Ich muss sagen: Immerhin weiss das Kantonsspital in dieser Hinsicht für Ordnung zu sorgen. Ich habe gar keine solchen Vorgänge beobachtet!
acqua - 28. Nov, 23:12

Übrigens gibt es innen in der Drehtüre einen Knopf, den man drücken kann, wenn die Türe stoppt. Dann beginnt sie sich wieder zu drehen. Denn stoppen tut sie tatsächlich sehr oft. Immer, wenn jemand nicht schnell genug war und von der Türe eingeholt wurde. Für extra langsame Menschen, von denen es in einer Spitaldrehtür ja ziemlich viel gibt, gibt es deshalb noch einen weiteren Knopf vor der Drehtüre.
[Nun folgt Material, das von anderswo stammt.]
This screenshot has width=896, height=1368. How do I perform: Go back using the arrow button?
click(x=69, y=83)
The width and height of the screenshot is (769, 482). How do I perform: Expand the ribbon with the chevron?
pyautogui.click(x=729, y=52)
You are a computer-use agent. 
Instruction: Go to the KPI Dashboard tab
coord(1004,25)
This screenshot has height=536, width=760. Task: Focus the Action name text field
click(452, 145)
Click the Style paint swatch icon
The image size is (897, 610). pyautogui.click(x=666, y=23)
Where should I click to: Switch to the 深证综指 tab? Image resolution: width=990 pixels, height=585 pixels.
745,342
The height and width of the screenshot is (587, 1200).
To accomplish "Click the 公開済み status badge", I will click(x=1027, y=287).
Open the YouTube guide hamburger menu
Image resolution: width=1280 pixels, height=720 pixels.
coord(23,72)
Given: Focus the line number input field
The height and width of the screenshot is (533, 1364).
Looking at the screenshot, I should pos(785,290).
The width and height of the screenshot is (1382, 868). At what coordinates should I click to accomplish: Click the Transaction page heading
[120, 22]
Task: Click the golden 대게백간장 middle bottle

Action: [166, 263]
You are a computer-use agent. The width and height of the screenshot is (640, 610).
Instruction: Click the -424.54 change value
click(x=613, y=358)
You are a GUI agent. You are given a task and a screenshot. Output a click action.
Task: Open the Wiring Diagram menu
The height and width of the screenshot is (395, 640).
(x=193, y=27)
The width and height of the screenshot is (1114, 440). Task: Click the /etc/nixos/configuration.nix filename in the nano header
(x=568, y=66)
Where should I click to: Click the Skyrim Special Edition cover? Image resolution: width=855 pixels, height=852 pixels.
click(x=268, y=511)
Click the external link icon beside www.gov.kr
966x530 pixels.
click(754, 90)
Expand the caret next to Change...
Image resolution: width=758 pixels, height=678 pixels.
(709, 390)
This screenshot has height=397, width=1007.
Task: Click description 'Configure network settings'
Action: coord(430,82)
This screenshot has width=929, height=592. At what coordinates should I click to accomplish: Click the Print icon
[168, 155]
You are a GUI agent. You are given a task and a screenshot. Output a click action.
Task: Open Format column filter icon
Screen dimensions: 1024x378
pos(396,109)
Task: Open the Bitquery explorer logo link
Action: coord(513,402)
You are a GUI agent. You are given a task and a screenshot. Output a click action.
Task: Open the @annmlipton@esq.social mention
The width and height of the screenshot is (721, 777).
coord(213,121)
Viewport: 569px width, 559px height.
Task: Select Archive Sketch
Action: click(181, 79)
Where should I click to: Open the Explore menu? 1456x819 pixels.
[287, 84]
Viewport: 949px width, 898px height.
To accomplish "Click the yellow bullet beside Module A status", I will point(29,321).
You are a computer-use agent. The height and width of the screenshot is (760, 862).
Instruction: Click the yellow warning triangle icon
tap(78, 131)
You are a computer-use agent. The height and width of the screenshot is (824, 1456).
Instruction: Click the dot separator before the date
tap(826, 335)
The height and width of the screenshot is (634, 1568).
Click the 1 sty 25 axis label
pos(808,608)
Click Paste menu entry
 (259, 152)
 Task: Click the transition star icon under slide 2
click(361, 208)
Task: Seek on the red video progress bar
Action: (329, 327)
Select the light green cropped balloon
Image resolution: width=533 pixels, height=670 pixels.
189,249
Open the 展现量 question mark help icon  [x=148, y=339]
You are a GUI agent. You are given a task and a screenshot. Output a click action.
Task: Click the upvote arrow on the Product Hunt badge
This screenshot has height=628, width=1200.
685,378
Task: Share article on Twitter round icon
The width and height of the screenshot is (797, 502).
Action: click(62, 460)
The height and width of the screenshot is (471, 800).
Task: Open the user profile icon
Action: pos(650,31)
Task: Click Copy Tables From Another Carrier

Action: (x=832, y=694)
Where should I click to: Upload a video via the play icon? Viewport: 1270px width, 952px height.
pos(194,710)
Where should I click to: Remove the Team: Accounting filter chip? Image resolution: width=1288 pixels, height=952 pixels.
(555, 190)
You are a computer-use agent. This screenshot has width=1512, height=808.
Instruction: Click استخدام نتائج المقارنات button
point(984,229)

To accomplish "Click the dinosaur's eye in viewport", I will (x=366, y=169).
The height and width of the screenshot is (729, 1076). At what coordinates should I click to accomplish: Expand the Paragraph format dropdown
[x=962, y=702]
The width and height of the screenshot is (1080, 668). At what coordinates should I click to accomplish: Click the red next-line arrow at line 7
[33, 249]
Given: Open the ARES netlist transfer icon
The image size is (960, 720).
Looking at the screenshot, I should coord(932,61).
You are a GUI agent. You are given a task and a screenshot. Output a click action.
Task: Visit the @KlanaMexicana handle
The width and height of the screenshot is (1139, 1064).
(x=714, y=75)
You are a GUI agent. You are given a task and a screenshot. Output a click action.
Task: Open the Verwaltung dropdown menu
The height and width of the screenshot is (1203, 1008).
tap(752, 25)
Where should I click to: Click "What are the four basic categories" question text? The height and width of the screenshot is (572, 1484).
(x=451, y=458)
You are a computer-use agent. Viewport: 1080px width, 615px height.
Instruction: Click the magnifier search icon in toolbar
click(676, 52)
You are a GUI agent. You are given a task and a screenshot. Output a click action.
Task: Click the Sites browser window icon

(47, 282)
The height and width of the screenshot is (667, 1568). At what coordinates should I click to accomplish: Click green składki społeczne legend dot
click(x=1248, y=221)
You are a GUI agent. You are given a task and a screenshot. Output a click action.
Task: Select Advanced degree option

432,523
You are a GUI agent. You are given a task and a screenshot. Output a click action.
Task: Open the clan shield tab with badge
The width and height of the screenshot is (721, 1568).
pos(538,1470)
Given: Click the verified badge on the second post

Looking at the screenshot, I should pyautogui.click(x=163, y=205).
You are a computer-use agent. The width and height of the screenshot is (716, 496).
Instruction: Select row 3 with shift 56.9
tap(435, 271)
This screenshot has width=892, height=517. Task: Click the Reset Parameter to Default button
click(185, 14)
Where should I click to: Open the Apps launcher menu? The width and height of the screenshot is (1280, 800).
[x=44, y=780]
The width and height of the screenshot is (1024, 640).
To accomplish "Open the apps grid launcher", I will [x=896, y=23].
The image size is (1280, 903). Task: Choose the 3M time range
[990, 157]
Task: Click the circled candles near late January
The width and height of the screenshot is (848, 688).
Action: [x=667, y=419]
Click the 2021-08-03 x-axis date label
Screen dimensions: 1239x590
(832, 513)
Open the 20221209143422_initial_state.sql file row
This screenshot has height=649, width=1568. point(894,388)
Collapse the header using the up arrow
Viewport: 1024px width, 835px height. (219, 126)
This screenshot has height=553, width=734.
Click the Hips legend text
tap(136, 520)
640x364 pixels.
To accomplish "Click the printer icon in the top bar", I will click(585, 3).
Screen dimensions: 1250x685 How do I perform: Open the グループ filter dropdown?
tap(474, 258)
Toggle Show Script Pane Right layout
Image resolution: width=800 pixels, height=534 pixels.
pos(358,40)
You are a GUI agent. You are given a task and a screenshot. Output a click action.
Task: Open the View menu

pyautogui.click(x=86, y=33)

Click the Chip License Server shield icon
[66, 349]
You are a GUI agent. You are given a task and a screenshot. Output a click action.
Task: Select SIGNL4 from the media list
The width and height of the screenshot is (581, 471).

Der macht, dass sich die Türe langsamer dreht. Damit ärgert man dann aber eiliges Spitalpersonal, das zu spät sehr pünklich zur Arbeit eilt.
diefrogg - 29. Nov, 11:45

Danke, Acqua,

dass Du es mir nicht übel nimmst, dass ich hier "Dein" Spital verunglimpfe. Über den Tipp mit der Drehtür bin ich sogar sehr froh. Der wird mir helfen, falls mir einmal ernstlich etwas fehlt. Aber wahrscheinlich werde ich eine Kleinigkeit wie die Patientenanmeldung dann ohnehin als Nebensache betrachten.
walküre - 29. Nov, 20:04

Frau Frogg, "Spital" im Sinne von "Krankenhaus" ist wiederum auch bei uns in Österreich ein gängiger umgangssprachlicher Begriff. Jetzt staunen Sie, nicht wahr ? :-)

diefrogg - 29. Nov, 21:58

Aaaah! Sieh einer an!

Ein Wort, das vor keinen Gernzen Halt macht! Eigentlich hätte ich das wissen müssen, wo ich doch "Komm' süsser Tod" von Wolf Haas gelesen habe. Ich hab's halt so gemacht, weil wir bei der Zeitung das Wort "Krankenhaus" in deutschen Agenturmeldungen stets durch "Spital" ersetzen. Weil: "Krankenhaus" klingt so hochdeutsch.